_Цель задания_
Ответьте, пожалуйста, по тексту ниже на три вопроса, нумеруя ответы так же:
1. Когда Павел Назарович Селезнев ушел на фронт?
2. Какие предметы он преподавал в Ухтымской сельской школе?
3. Как звали дочь, которая родилась, когда он был на фронте?

_Исходный текст_
★ ★ ★ ★ ★ ★ ★
Краеведческий сборник «Наш край» № 8, 2005 год, г. Яранск Кировской области.

Это было недавно, это было давно

Павел Назарович Селезнев ушел на фронт 17 октября 1941 года. Участвовал в боях за Сталинград. Прошел дорогами войны Украину, Молдавию, Румынию, Венгрию, Австрию. Был связистом: командиром отделения связи — в начале войны, помощником начальника штаба полка по связи — в её конце. Награжден орденами Красной Звезды и Отечественной войны II-й степени, восьмью медалями. Вернулся домой в мае 1946 г.

Валентина Николаевна сохранила все письма, которые послал ей с фронта муж. Их много, маленьких бумажных треугольников. Каждый — как птица, выпорхнувшая из дальнего–дальнего дня.

Как раз перед самой войной они поженились. Оба тогда работали в Ухтымской сельской школе Богородского района. Павел Назарович был директором этой школы, преподавал математику, физику. Валентина Николаевна учила детей русскому языку и литературе. Их жизнь складывалась счастливо. Да и что еще надо для счастья, если есть молодость, любовь, прекрасные друзья, замечательная работа, — и всё только начинается! И светлы мечты, чисты помыслы, ясны надежды.

А потом были годы войны. Годы разлуки, тревог, лишений, мужества. И шли письма... Мы договорились, что вместе почитаем их, а Валентина Николаевна расскажет, как жила сама, как растила дочь Танюшу, которая родилась, когда Павел Назарович был уже на фронте, как ждала и как встретила мужа с войны. Итак...

1942 год.
★ ★ ★ ★ ★ ★ ★
_Исходные данные_

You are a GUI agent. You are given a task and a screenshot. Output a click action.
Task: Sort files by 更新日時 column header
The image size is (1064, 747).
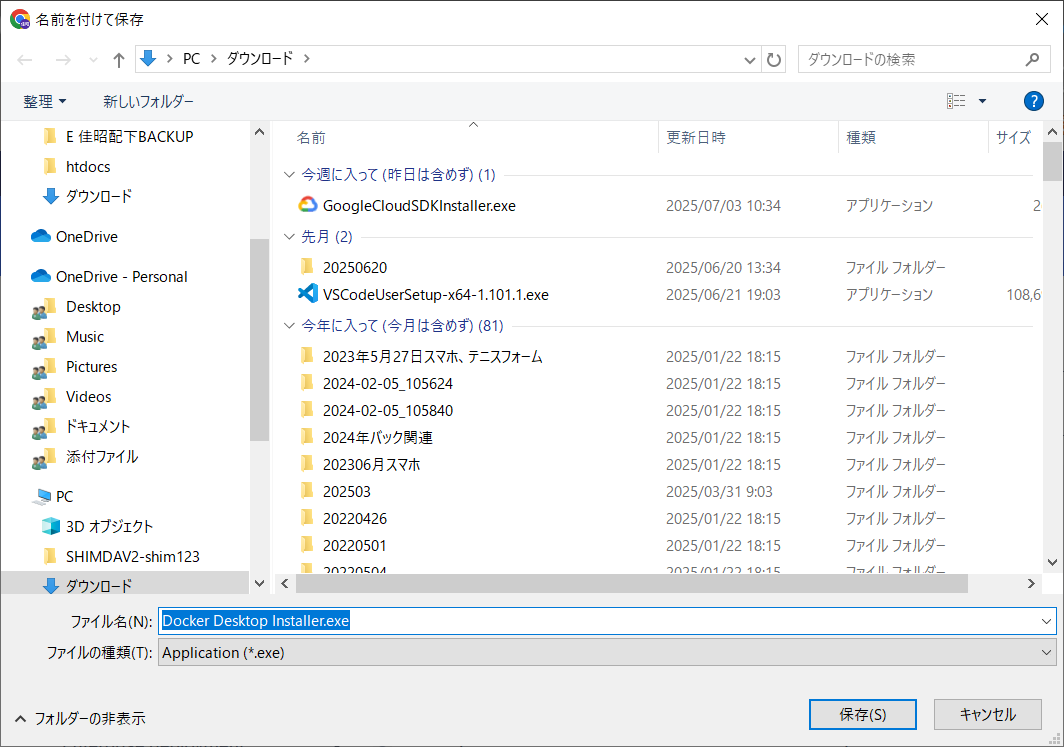click(x=696, y=138)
★ ★ ★ ★ ★ ★ ★
_Ответ на задание_
1. 17 октября 1941 года.
2. Математику и физику.
3. Танюша.